▶ Try it
Copy out exactly, from the entries that follow, the line holding "Where should I", the line holding "Given: Open camera lens search icon", and all lines between them, but no pictures.

* * * * * * * * *

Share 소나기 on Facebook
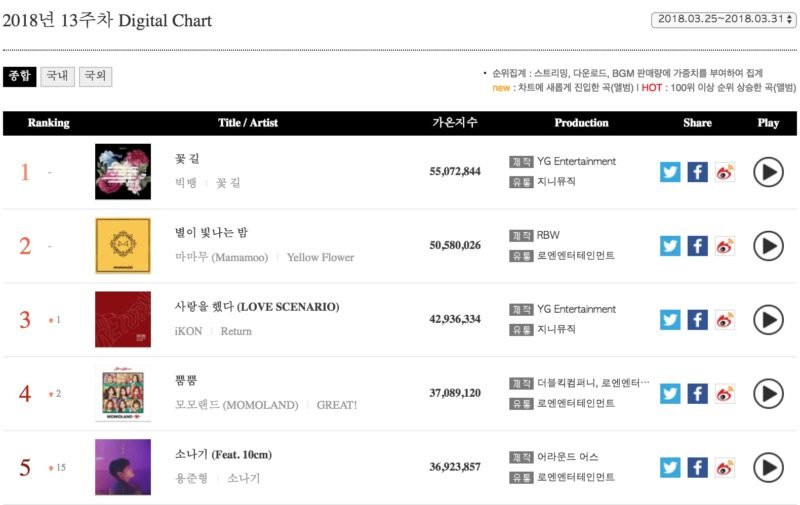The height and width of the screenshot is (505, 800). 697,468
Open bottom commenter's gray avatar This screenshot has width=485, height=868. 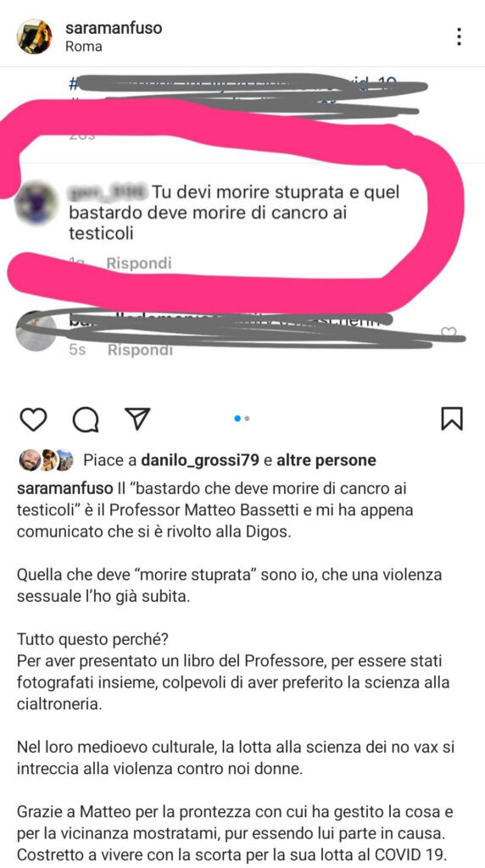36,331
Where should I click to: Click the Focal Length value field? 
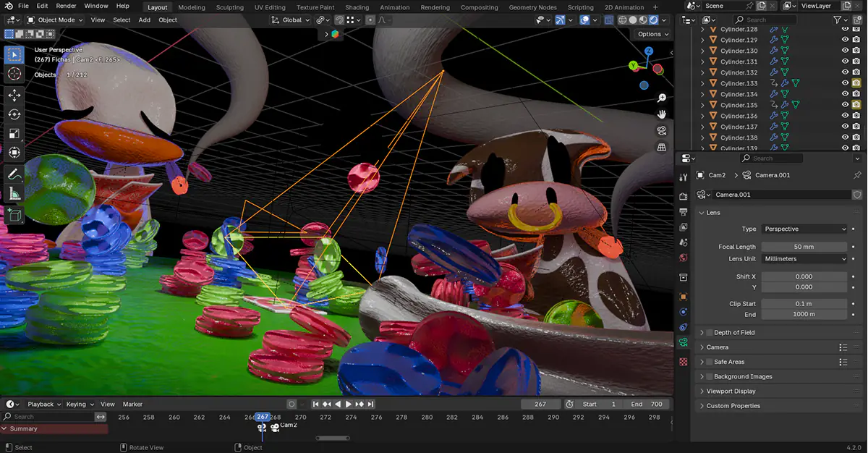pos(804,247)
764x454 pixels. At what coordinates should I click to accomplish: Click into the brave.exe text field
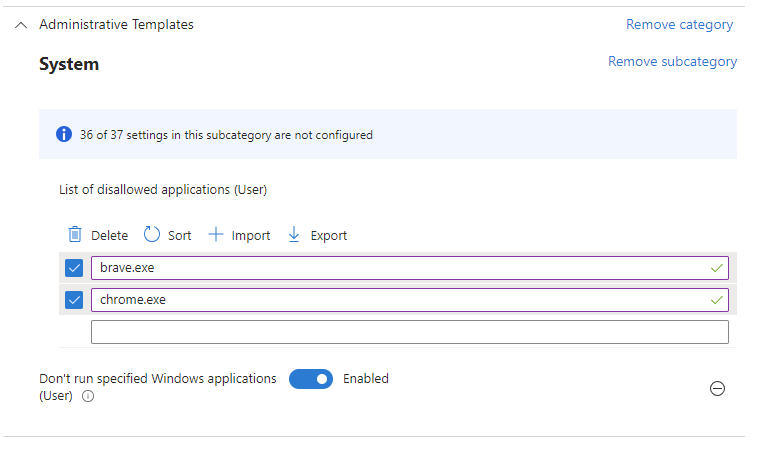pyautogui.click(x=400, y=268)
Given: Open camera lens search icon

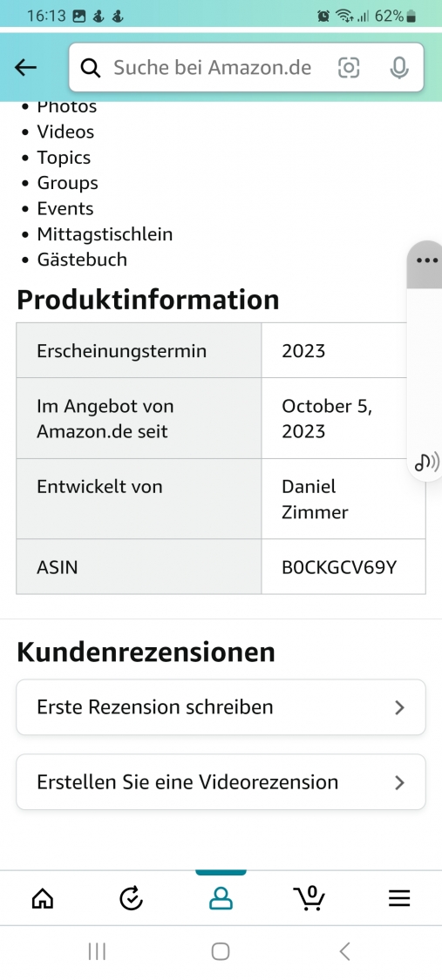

* * * * * * * * *

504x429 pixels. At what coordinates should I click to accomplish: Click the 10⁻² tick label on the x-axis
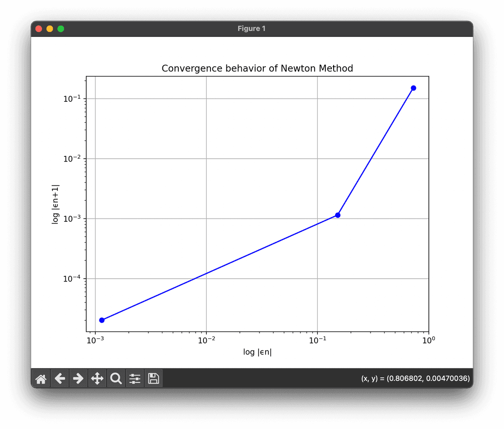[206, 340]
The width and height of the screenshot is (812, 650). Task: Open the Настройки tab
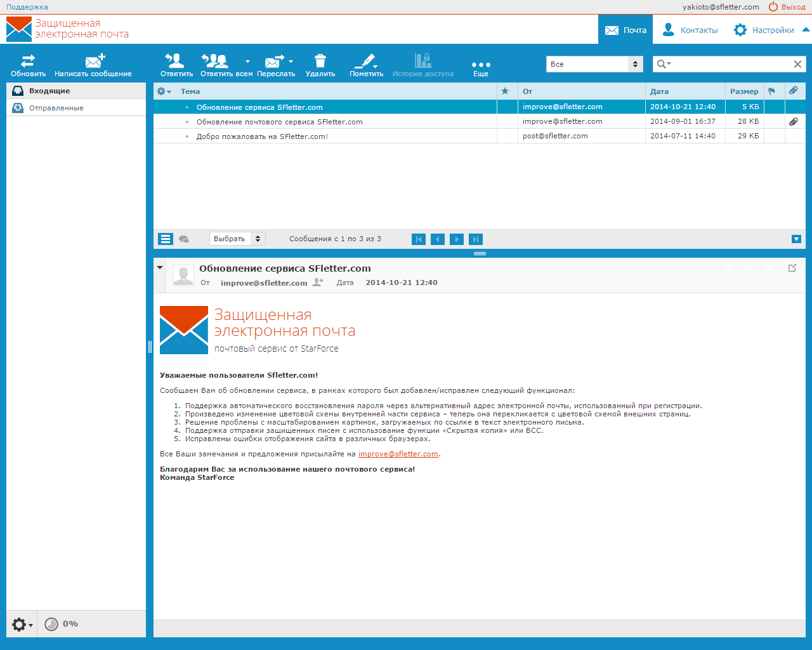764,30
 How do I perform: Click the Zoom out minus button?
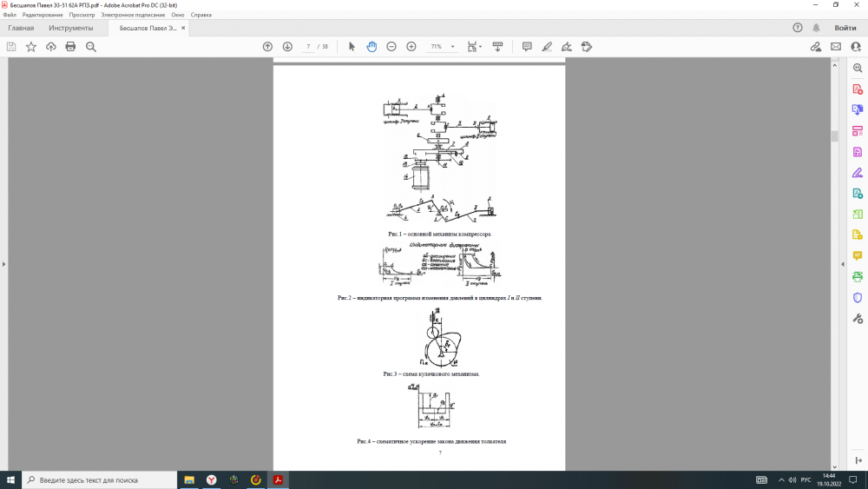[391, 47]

* * * * * * * * *

▶ Response area
Where should I click to: Click the Focal Length value field? 
pos(804,247)
764x454 pixels. At what coordinates should I click to accomplish: Click into the brave.exe text field
pyautogui.click(x=400, y=268)
Given: Open camera lens search icon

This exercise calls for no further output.